*PROBLEM*
An exact copy of every entry is needed, with no images.

*MATERIAL PROVIDED*
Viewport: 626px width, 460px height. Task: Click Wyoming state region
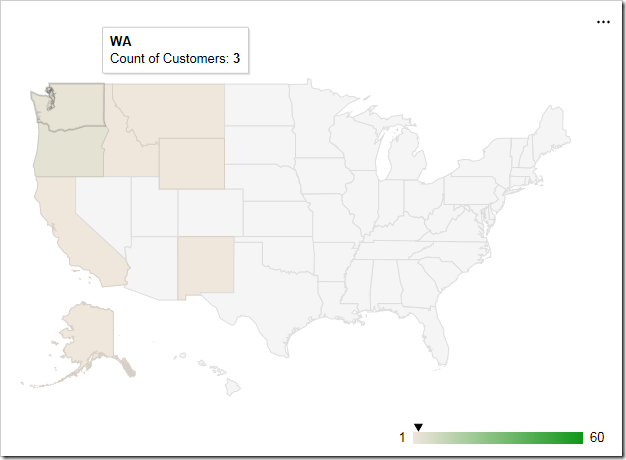click(192, 164)
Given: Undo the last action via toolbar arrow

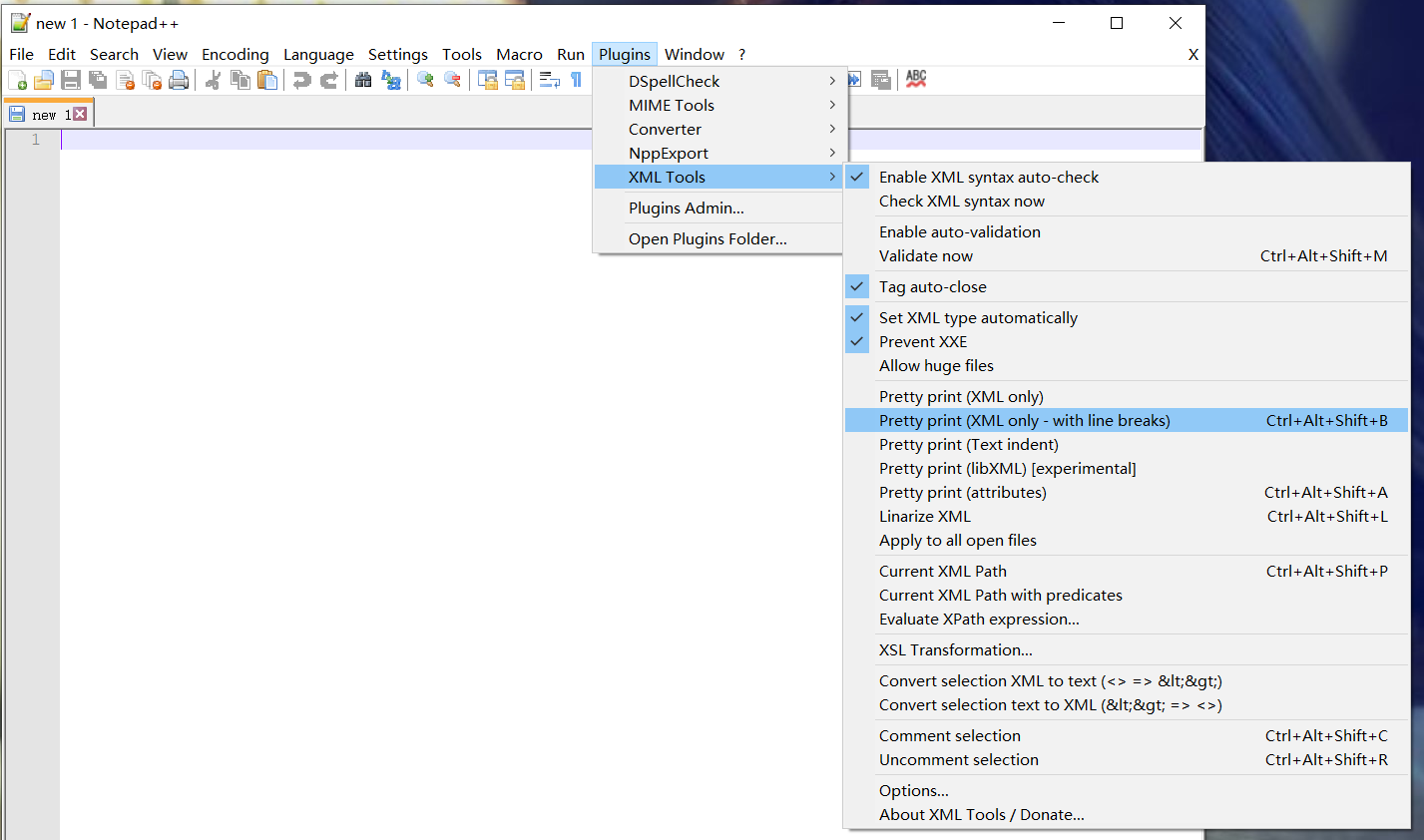Looking at the screenshot, I should click(302, 79).
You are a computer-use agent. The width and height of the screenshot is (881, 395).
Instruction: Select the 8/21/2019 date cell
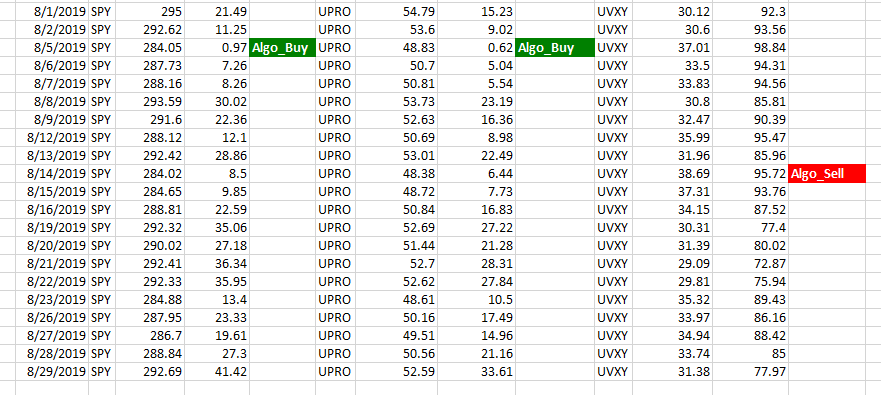pyautogui.click(x=52, y=264)
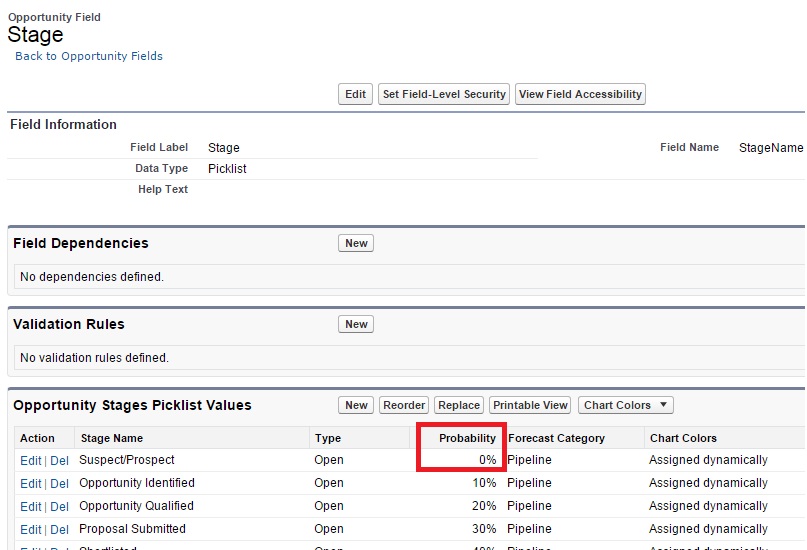The image size is (807, 550).
Task: Create New field dependency
Action: click(x=356, y=243)
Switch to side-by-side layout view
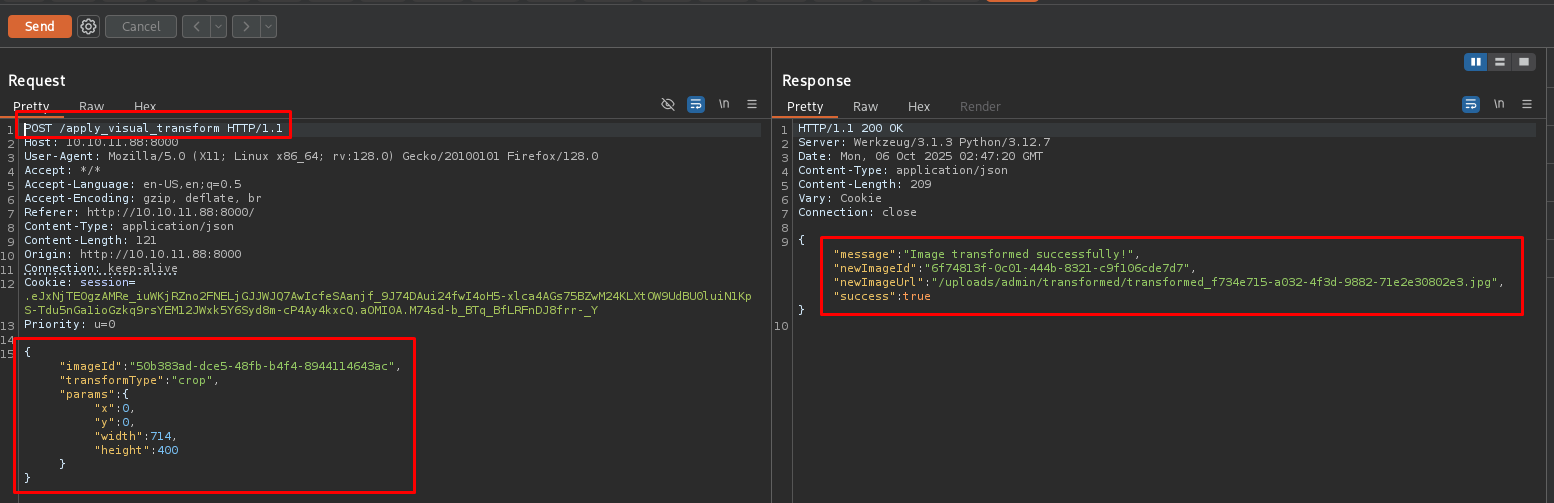The width and height of the screenshot is (1554, 503). coord(1475,62)
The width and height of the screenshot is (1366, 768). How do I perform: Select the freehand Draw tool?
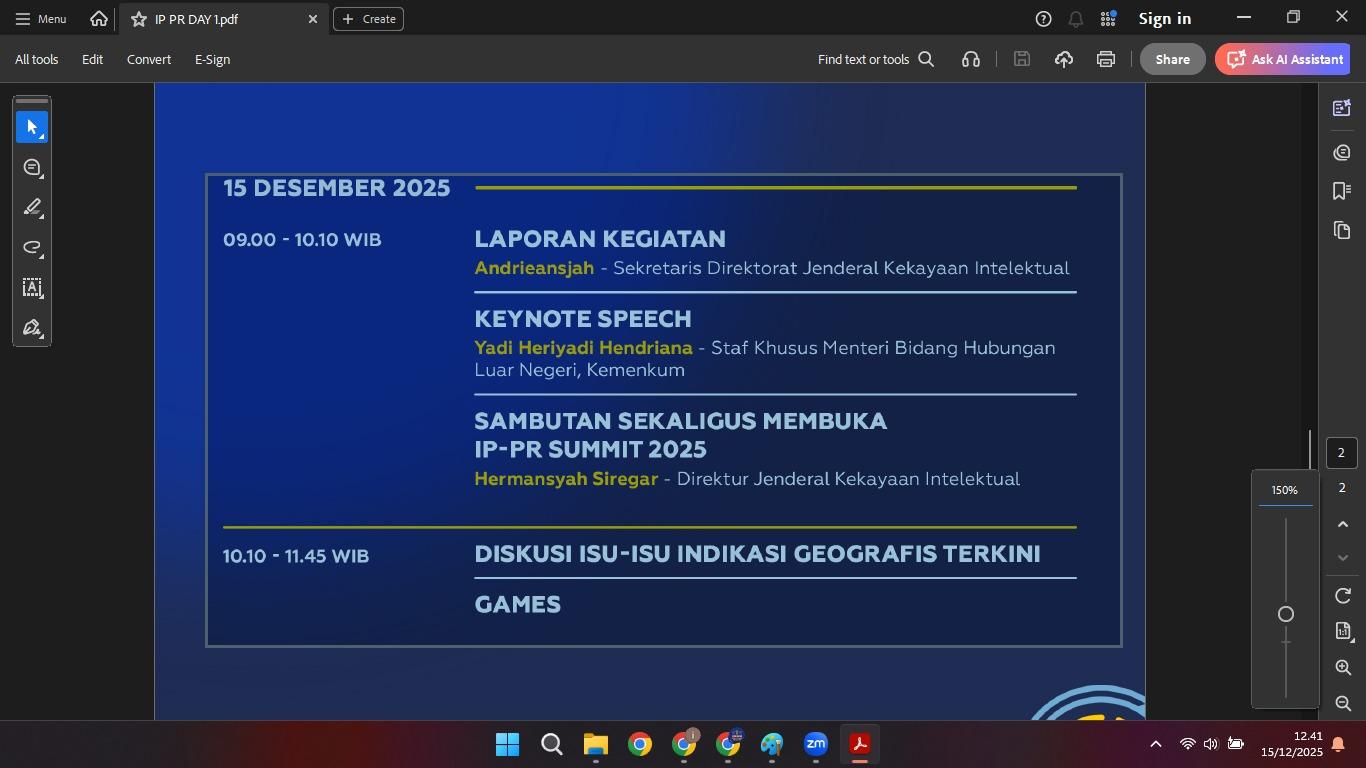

*OUTPUT OF THE TASK*
Viewport: 626px width, 460px height. Task: Click Wyoming state region
click(192, 164)
Given: Undo the last action via toolbar arrow

Looking at the screenshot, I should click(302, 79).
You are a computer-use agent. The width and height of the screenshot is (881, 395).
Instruction: Select the 8/21/2019 date cell
pyautogui.click(x=52, y=264)
The image size is (807, 550).
Task: Create New field dependency
Action: click(x=356, y=243)
Switch to side-by-side layout view
The width and height of the screenshot is (1554, 503). coord(1475,62)
The width and height of the screenshot is (1366, 768). How do I perform: Select the freehand Draw tool?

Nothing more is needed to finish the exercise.